I’m working on engaging SSE via the LLVM vector ops on x86. I had some questions a while back that you all helped out on, but I’m seeing similar issues and was hoping you’d have some ideas. Below is the dump of the LLVM IR of a program which is designed to take a vector stored in a float*, build an LLVM vector from it, copy it to another vector, and then take it apart and store it back out in another float*. This will live on the boundary of our system and would be a function designed to promote a raw, potentially unaligned, value into a vector that the LLVM system can work with a whole bunch.
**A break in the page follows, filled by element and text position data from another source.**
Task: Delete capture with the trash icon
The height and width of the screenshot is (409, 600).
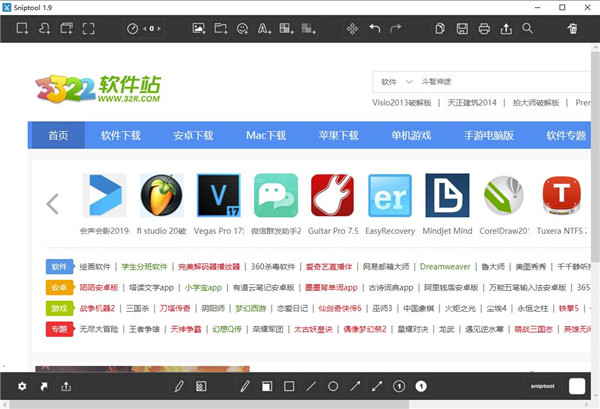Action: click(x=571, y=29)
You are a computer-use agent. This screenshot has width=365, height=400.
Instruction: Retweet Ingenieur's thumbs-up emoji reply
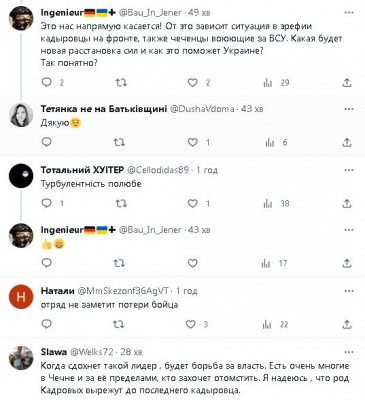119,263
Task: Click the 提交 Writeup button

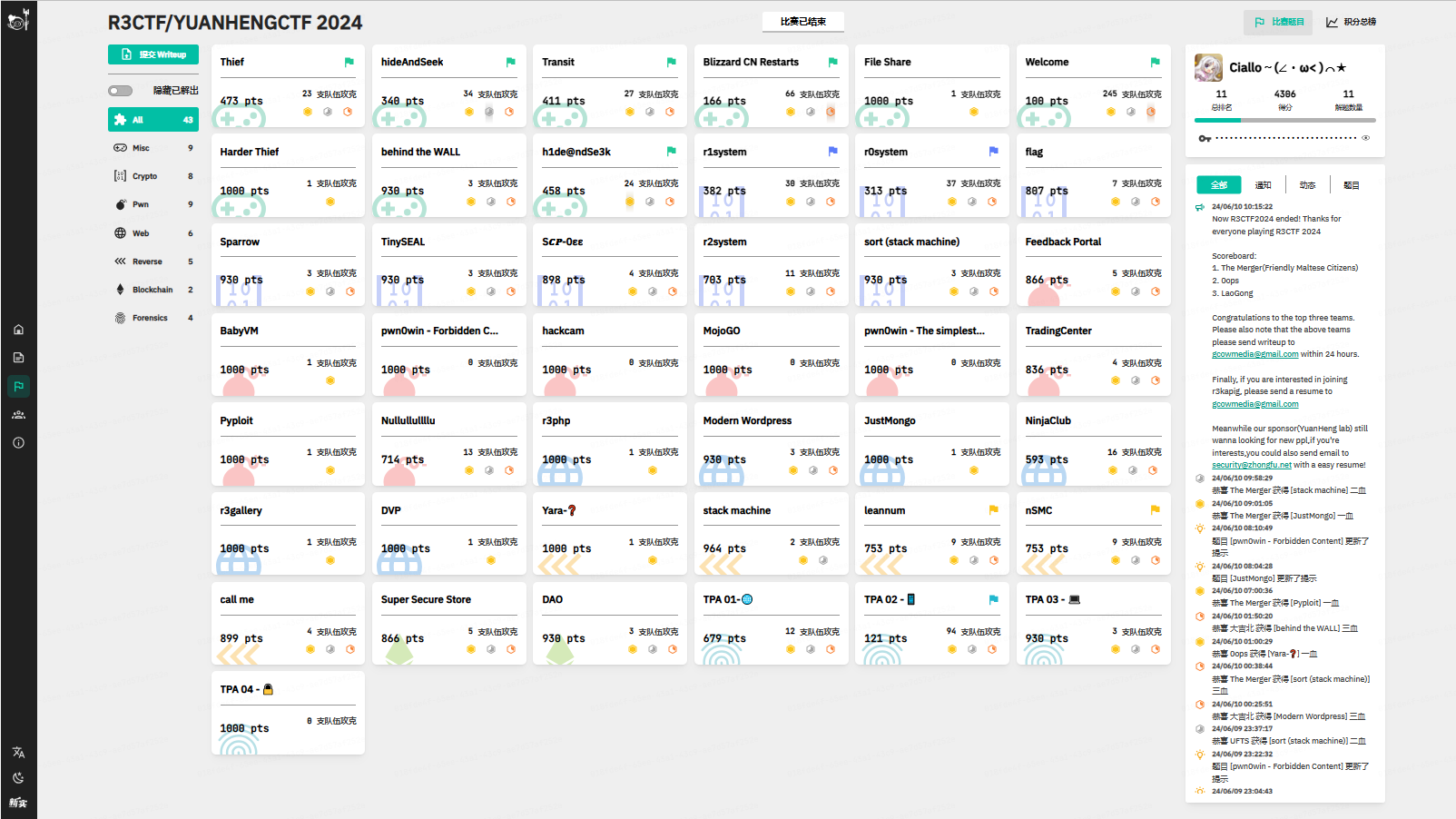Action: coord(153,54)
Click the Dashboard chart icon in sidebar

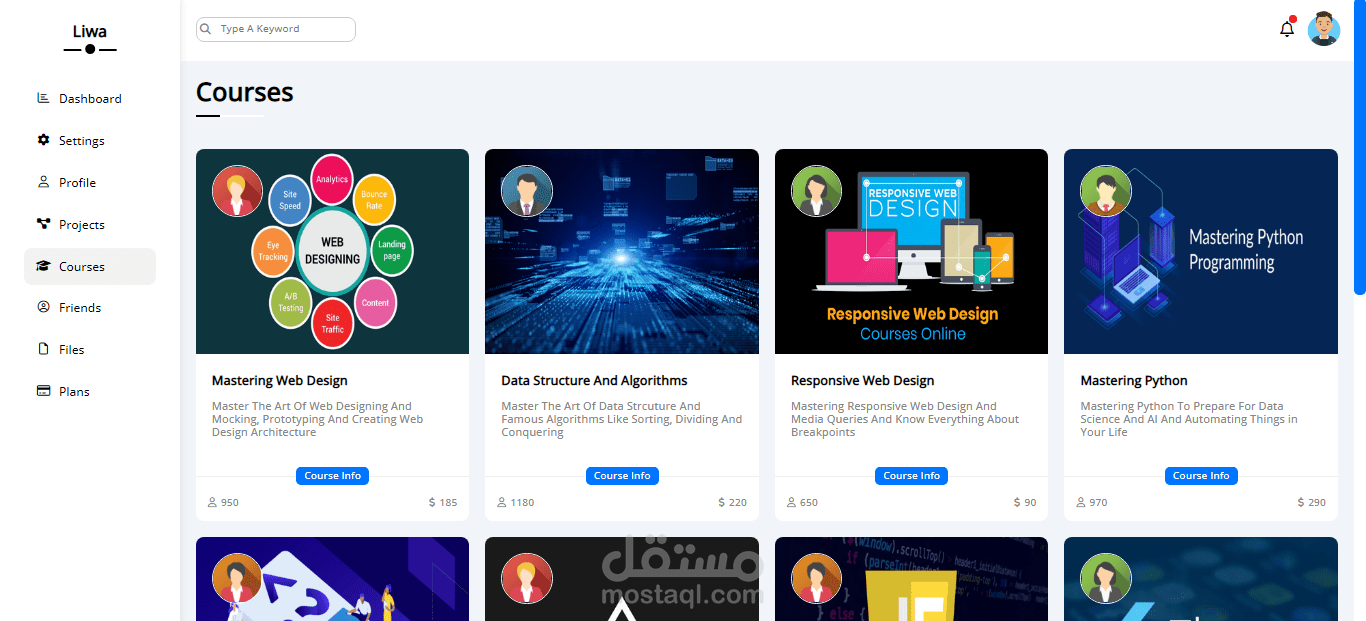(43, 98)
It is dying trying to store a our working vector into one of the LLVM vectors created on the stack. Despite the align-16 directive on the alloca instruction, it is not always aligning to a 16-byte boundary.

I did a sync and build this morning, so my LLVM is quite fresh.

Thank you for any help!

Chuck.

My program:

target datalayout = “E-p:32:32:32-i1:8:8:8-i8:8:8:8-i32:32:32:32-f32:32:32:32”

define void @promoteCopyAndReturn(float* %promoteReturn, float* %toPromote) {

Entry:

%Promoted_promoteReturn_Ptr = alloca <4 x float>, align 16 ; <<4 x float>*> [#uses=2]

%Promoted_toPromote_Ptr = alloca <4 x float>, align 16 ; <<4 x float>*> [#uses=2]

%elemPtr = getelementptr float* %toPromote, i32 0 ; <float*> [#uses=1]

%elemLoaded = load float* %elemPtr ; [#uses=1]

%vectorPromotion = insertelement <4 x float> undef, float %elemLoaded, i32 0 ; <<4 x float>> [#uses=1]

%elemPtr1 = getelementptr float* %toPromote, i32 1 ; <float*> [#uses=1]

%elemLoaded2 = load float* %elemPtr1 ; [#uses=1]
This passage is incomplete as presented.